Frederick Townsend Ward - Filibustering

Filibustering

Aside from working as a sailor during the 1850s, Ward found employment, as a “filibuster”. “Filibustering” is “raising private mercenary armies and leading them into other countries to advance either schemes or those of wealthy sponsors”. (Carr, 58). Ward worked for the infamous “King of the Filibusters”, William Walker, in Mexico, where he learned how to recruit, train, and command mercenary troops.

Ward also learned to avoid some of Walker's practices and behaviors. Walker has a reputation for being “excessively vain, weak minded and ambitious…his weakness renders him cruel…” (Carr 59). During Ward's later time in China, he displayed respect and concern for the Western and Chinese troops under his command, whom he referred to as “my people”.

Ward learned about practical warfare during his “filibusteresque” experience in 1854 and when he served as a lieutenant with the French Army in the Crimean War. He learned about weapons, tactics, using riflemen in mobile platoons rather than in fixed firing lines and siege techniques (Carr 65, Smith 28). Ward also learned that the frontal assault was of limited value against disciplined long range firepower, and he gained experience under fire. He did not serve throughout the entire war, because he was 'allowed' to resign after being insubordinate to a superior officer.

In 1857, Ward sought work as a mercenary, but when he didn't secure such work, he served as the first mate on a coastal steamship in dangerous waters. He worked as a shipping agent in his father's New York City office alongside his brother in 1859.

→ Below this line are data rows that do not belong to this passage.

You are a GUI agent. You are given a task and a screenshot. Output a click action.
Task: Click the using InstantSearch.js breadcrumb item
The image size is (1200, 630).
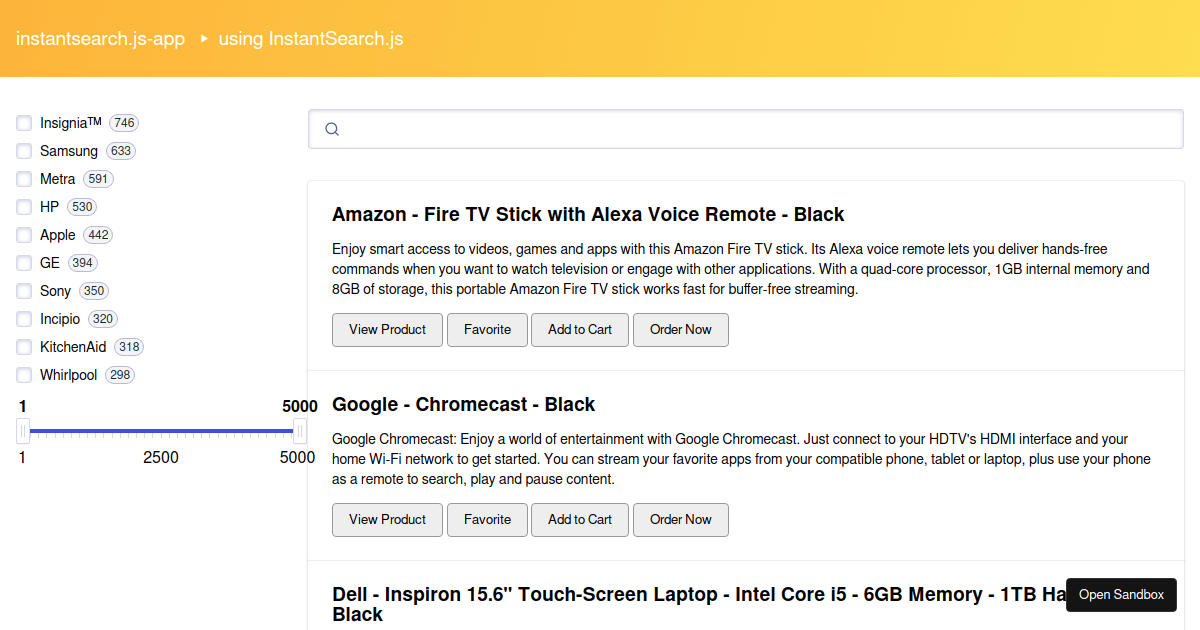click(311, 39)
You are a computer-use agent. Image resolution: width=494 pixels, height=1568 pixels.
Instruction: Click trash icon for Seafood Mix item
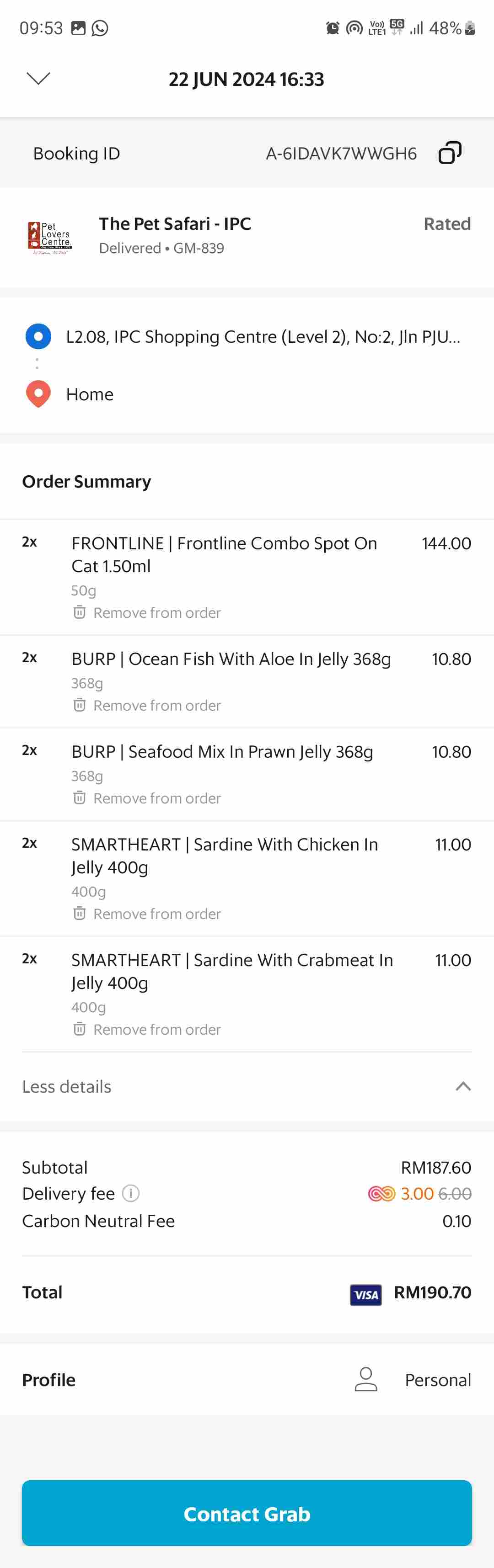(79, 797)
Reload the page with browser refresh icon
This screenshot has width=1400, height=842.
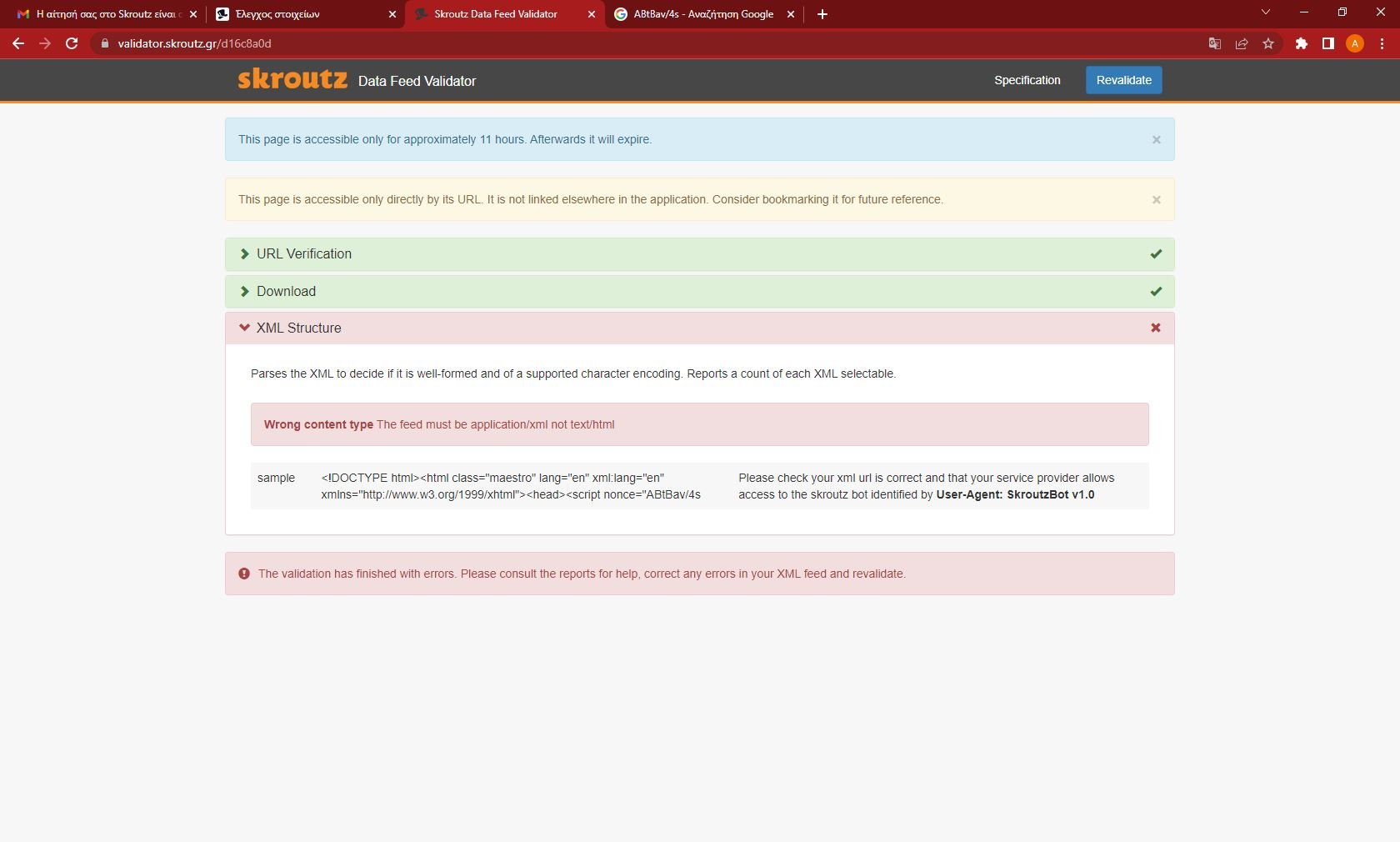click(x=72, y=43)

At the end of the 1850s, Ward's life bears some similarity to U.S. Grant's life. Both were former soldiers with uncertain prospects, who worked in offices for their fathers, with their brothers. It is unlikely that they knew each other. However, U.S. Grant stated that he did not anticipate his role in the Civil War, while Ward was saving money, and planning military activity, this time for Imperial China.